Single by Rod Wave

from the album Nostalgia
- Released: September 1, 2023
- Genre: Trap
- Length: 3:10
- Label: Alamo
- Songwriter: Rodarius Green
- Producers: Gabe Lucas; Desirez;

Rod Wave singles chronology
| "Call Your Friends" (2023) | "Come See Me" (2023) | "Boyz Don't Cry" (2023) |

Music video
- "Come See Me" on YouTube

= Come See Me (Rod Wave song) =

2023 single by Rod Wave

"Come See Me" is a song written and performed by American rapper and singer Rod Wave, released on September 1, 2023 as the third single from his fifth studio album Nostalgia. It was produced by BeatsbyTrain, Ryan Bevolo, Landers and McCoy.

==Composition==
The song contains piano chords in the production, in the style of trap. The lyrics deal with Rod Wave struggling with feeling heartbroken and lonely as a result of a failed relationship. Furthermore, he addresses how emotional anguish can lead to suicide.

==Music video==
An official music video premiered alongside the single. Directed by Brett Arndt, it finds Rod Wave alone in his apartment one evening, rapping and then jumping off a balcony.
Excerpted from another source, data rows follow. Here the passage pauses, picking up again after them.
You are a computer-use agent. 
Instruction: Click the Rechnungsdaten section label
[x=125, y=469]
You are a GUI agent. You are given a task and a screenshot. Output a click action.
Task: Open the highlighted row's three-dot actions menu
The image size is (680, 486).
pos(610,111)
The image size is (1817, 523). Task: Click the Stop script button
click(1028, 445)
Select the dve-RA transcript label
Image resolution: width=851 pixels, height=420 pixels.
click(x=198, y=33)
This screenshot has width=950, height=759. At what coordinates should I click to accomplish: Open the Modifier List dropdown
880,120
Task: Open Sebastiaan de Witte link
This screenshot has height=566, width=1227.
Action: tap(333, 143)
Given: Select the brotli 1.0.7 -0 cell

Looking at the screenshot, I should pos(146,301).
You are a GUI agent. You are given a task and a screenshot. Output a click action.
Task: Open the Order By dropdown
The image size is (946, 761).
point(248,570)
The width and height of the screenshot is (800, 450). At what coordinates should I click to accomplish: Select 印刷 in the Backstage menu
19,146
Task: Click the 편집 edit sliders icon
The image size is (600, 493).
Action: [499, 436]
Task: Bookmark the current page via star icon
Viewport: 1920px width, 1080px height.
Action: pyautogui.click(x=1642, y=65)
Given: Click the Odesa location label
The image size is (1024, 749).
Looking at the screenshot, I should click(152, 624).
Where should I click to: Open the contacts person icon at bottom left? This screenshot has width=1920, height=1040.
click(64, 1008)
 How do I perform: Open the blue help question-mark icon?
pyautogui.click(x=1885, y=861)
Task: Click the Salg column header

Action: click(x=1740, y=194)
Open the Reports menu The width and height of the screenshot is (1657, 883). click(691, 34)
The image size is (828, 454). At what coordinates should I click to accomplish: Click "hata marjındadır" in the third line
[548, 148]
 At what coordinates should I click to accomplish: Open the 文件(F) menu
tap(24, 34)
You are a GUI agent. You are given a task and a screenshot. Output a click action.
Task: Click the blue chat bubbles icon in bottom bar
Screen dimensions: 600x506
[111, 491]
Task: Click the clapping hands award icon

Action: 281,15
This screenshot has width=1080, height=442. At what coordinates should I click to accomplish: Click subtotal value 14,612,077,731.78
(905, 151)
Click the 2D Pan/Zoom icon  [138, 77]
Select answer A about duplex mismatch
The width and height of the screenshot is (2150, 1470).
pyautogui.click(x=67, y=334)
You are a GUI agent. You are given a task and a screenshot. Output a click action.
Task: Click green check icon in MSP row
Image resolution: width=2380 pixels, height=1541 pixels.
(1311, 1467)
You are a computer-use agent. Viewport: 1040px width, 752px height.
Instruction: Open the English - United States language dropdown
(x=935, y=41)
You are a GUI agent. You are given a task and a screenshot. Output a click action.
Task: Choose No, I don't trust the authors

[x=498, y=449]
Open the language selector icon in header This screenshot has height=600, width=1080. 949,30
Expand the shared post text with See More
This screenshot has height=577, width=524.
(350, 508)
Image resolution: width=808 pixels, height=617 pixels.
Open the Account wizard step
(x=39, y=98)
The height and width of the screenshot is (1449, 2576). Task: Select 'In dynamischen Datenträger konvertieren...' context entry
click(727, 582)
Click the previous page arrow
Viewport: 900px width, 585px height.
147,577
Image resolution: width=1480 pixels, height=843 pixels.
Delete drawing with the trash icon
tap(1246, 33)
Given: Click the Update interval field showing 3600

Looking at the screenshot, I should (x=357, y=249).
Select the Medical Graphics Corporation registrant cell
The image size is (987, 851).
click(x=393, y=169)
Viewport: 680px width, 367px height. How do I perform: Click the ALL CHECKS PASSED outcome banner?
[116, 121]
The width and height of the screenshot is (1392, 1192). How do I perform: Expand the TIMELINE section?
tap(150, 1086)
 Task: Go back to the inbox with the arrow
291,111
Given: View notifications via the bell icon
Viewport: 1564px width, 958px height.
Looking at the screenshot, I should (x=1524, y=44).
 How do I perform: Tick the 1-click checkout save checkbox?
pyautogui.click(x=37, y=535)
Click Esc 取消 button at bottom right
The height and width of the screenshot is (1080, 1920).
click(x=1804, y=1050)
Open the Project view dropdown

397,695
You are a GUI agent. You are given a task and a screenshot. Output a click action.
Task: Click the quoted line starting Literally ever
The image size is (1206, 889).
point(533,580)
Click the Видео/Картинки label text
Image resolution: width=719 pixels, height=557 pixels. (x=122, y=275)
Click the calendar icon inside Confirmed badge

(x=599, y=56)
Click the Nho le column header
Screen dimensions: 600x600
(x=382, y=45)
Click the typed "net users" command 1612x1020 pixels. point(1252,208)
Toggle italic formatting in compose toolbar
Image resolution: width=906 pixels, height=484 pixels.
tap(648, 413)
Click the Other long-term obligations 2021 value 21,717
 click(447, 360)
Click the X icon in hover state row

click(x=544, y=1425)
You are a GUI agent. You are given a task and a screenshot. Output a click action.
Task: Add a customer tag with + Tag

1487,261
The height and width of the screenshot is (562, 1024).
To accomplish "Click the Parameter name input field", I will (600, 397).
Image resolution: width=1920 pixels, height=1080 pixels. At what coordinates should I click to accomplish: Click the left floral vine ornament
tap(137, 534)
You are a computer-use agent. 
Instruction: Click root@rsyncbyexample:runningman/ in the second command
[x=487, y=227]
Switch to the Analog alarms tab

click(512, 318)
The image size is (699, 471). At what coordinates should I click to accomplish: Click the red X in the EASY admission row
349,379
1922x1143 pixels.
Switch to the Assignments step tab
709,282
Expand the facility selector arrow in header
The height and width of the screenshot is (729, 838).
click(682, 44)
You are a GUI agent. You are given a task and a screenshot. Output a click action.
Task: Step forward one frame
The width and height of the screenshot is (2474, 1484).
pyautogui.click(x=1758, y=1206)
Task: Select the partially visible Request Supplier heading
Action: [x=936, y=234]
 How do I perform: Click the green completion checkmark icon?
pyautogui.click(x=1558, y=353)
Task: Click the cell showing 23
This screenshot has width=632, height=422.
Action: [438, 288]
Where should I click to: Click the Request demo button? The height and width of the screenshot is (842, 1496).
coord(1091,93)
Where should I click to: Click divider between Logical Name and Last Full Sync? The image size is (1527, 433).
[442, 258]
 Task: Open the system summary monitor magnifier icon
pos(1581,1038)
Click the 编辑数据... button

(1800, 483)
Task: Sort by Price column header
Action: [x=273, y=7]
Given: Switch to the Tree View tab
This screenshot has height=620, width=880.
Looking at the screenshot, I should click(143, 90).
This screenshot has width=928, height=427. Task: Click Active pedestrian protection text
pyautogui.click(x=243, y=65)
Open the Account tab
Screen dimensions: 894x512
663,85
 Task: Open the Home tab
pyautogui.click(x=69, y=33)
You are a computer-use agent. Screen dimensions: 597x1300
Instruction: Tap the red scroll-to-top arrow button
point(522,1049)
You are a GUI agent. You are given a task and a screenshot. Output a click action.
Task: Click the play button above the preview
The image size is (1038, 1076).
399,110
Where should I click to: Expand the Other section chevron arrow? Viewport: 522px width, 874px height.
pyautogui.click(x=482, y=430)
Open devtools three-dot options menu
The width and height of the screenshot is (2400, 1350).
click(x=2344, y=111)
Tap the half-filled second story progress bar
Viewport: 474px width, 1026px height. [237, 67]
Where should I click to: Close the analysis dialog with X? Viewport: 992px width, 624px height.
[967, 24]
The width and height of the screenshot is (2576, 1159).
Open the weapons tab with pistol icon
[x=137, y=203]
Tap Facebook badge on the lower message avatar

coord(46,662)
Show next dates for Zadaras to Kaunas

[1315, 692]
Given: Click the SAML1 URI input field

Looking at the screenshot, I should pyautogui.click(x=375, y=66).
Before he hits the ground, he wakes up from an apparent nightmare.

==Charts==

Chart performance for "Come See Me"
| Chart (2023) | Peak position |
|---|---|
| Global 200 (Billboard) | 87 |
| New Zealand Hot Singles (RMNZ) | 34 |
| US Billboard Hot 100 | 19 |
| US Hot R&B/Hip-Hop Songs (Billboard) | 8 |

==Certifications==

| Region | Certification | Certified units/sales |
| United States (RIAA) | Platinum | 1,000,000^{‡} |
^{‡} Sales+streaming figures based on certification alone.